Preparation for human exploration

Concordia Station Antarctica
Concordia Station in Antarctica

ESA is preparing for future human exploration missions. Preparation is done in several areas such as system design, technology development and orbital and ground research and demonstration. Orbital and ground research and demonstration has been invaluable in current human spaceflight activities.

Habitation and space operation systems

New habitat designs will be needed to support the crews doing long duration exploration outside low Earth orbit (LEO). The designs will have to cope with increased radiation and space debris levels and provide more volume and facilities as the crew will not be able to rely on immediate Earth based supplies. New concepts using inflatable modules are under development.

Several other complementary capabilities such as human robotic assistance, In-Situ Resource Utilisation (ISRU) and novel power generation and management systems are also being developed.

Life support and environmental control systems

Chamitoff works inside the Columbus laboratory
Technologies developed for Columbus

For more than 20 years, ESA has been developing technologies in all the main life support areas resulting in the flight systems for Columbus, MPLM and ATV. The ISS is being used as a test bed for technologies needed for long duration missions.

The Air Revitalisation System, ARES, is under development and planned to be flown on the ISS. It will provide the first operational demonstration of regenerative air revitalisation for Europe in the form of a complete system. ARES can reduce the re-supply needs of the ISS when operational.
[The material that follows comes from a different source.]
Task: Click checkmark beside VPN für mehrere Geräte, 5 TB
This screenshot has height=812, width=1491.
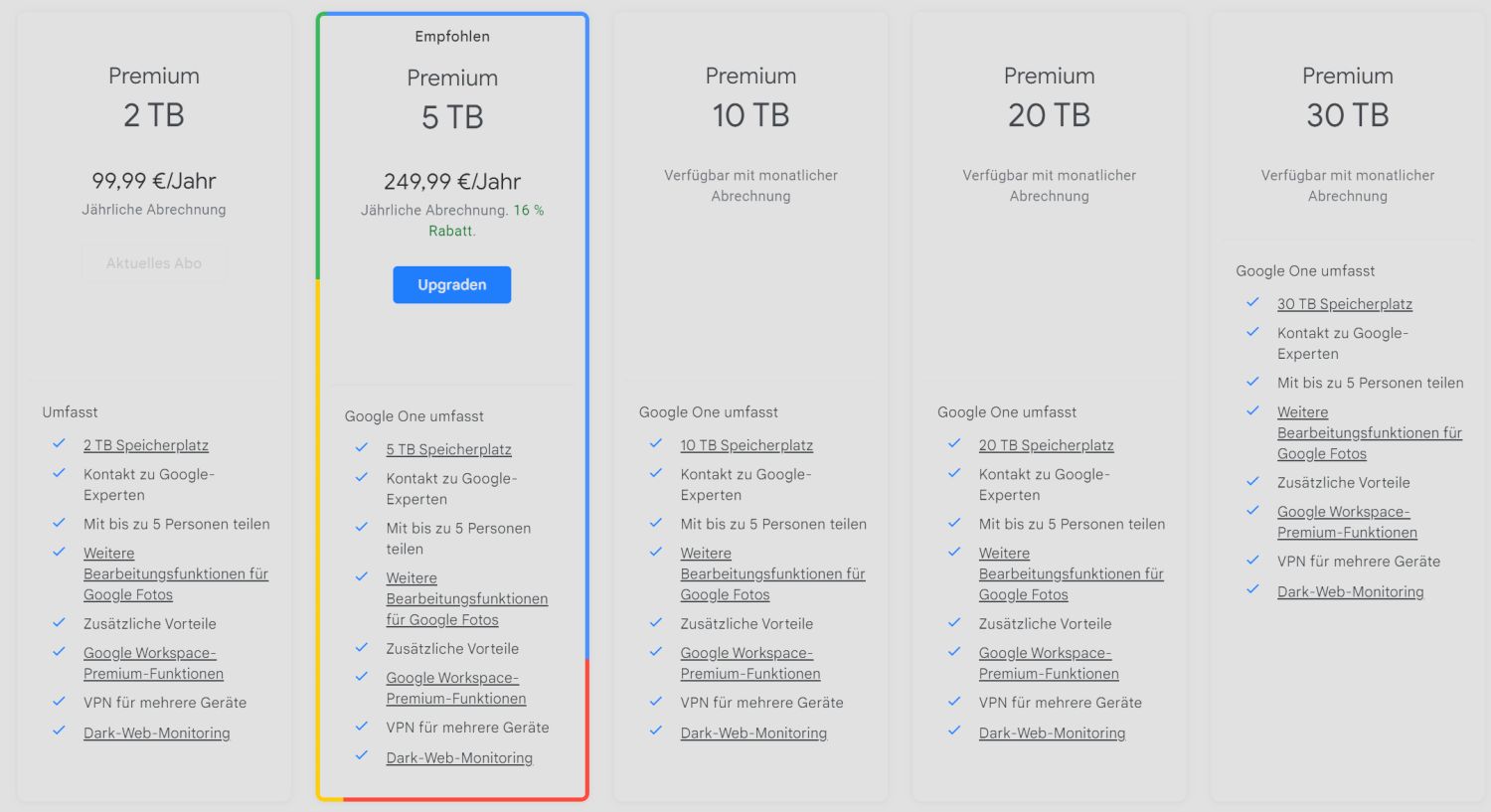Action: pyautogui.click(x=362, y=726)
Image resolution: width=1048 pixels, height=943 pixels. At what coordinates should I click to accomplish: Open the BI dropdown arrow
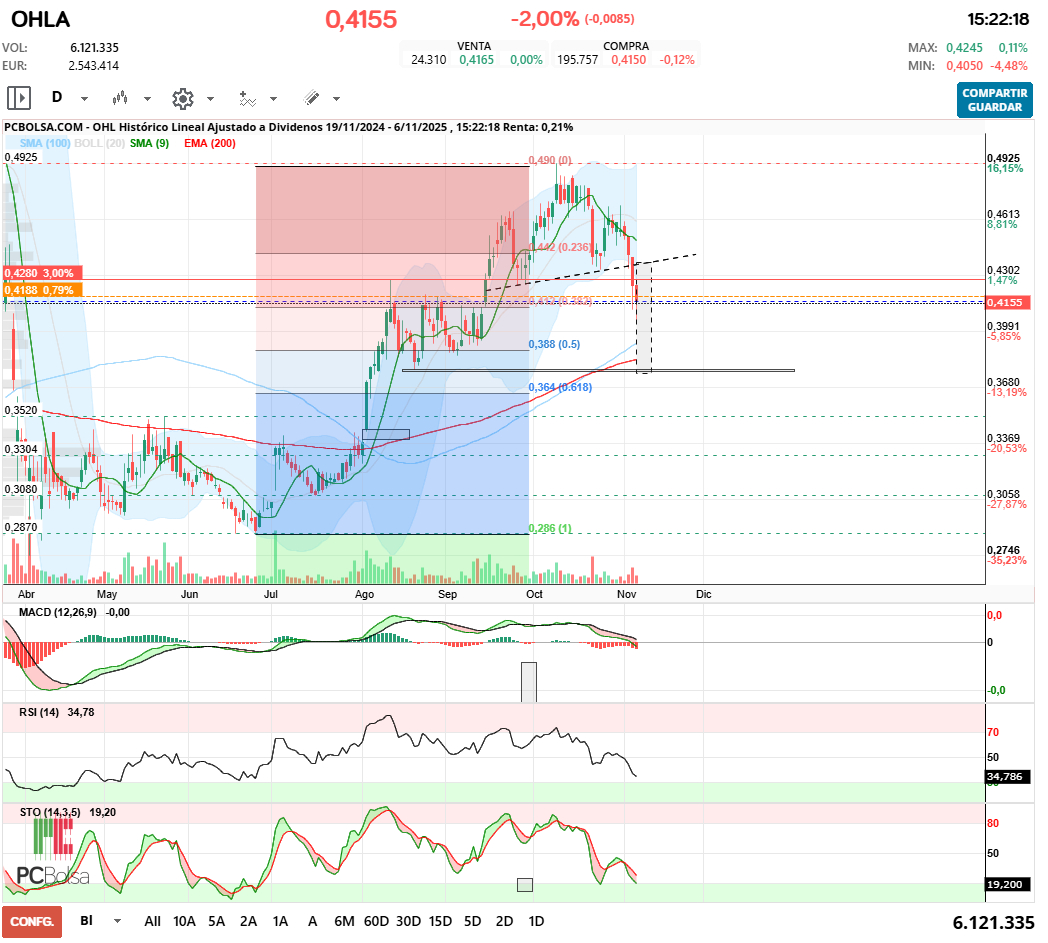(118, 921)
In addition, the air constituent analyser ANITA has been successfully demonstrated as an operational device on the ISS and is ready to be further developed into an optimised, fully operational ISS system.

Further developments are ongoing in the areas of air and water recycling, waste management, food production, contaminant measurement and control. As an example of this the Concordia Station in Antarctic is used as a test bed for demonstration of such technologies including the recycling of waste water (shower, sink etc.) using the ESA Grey Water Treatment Unit. This system is in itself a complementary technology to the Micro-Ecological Life Support System Alternative (MELiSSA).

Isolation studies

Mars500
Mars500 facility in Moscow

Human exploration of space will become a reality and the first steps in planning such missions begin with simulating every element of such a mission before it launches.
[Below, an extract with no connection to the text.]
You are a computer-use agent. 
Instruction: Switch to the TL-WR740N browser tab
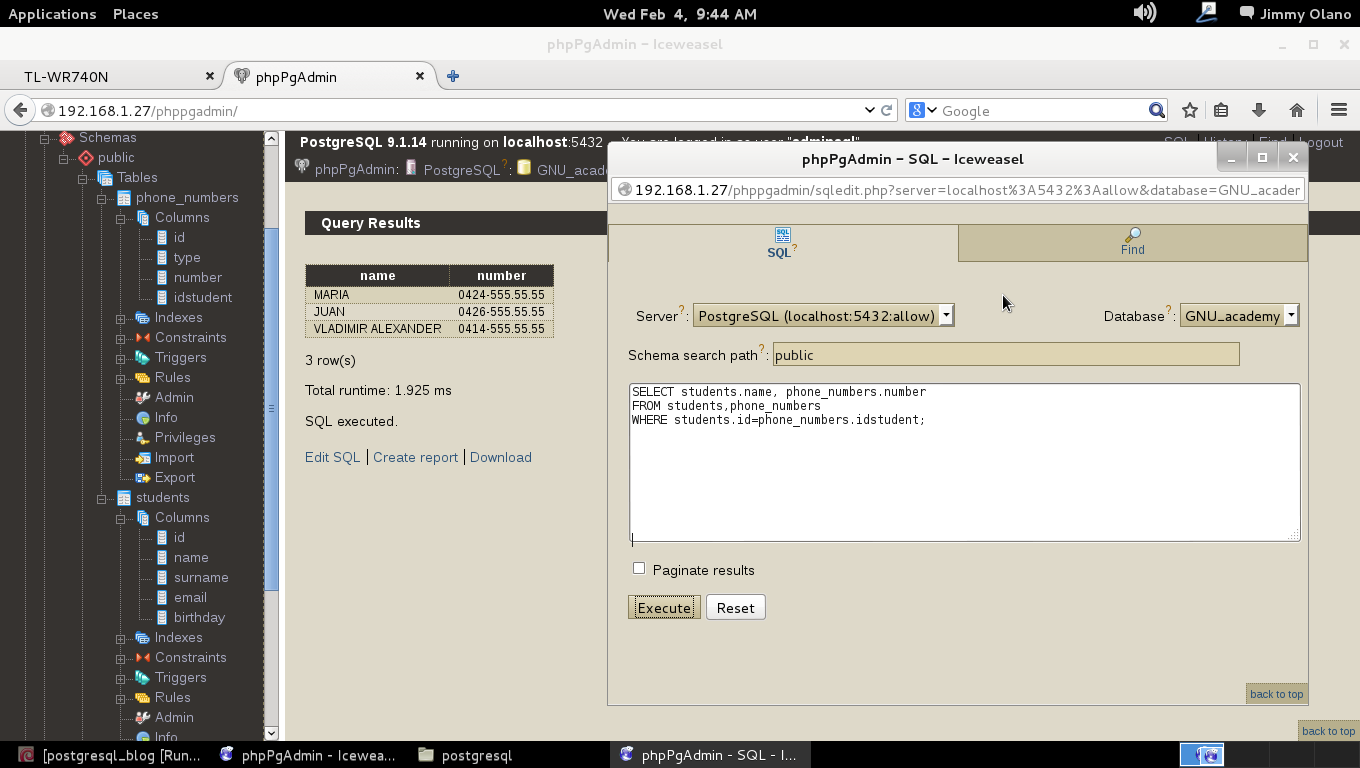tap(66, 77)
Starting early in 2009 the Mars500 isolation study in Moscow will help to determine what psychological effects of undertaking a mission to Mars lasting 520 days.

Such challenging studies are extremely important in understanding crew interaction and dynamic on such an extensive human spaceflight mission, and can also provide valuable information which can be used for selection procedures for future astronauts.

Bed rest studies

In the same way that isolation studies can provide an insight into psychological aspects of human spaceflight missions, bed rest studies (which simulate the effect of low gravity) also provide an important insight into physiological aspects of such missions, and help to test ways of counteracting these physiological effects such as reduced muscle and bone mass as well as cardiovascular effects.

In combination with novel exercise equipment and even artificial gravity through ESA's Short-Arm Human Centrifuges at DLR and MEDES there will be enormous medical advancements and long-duration human spaceflight risk mitigation.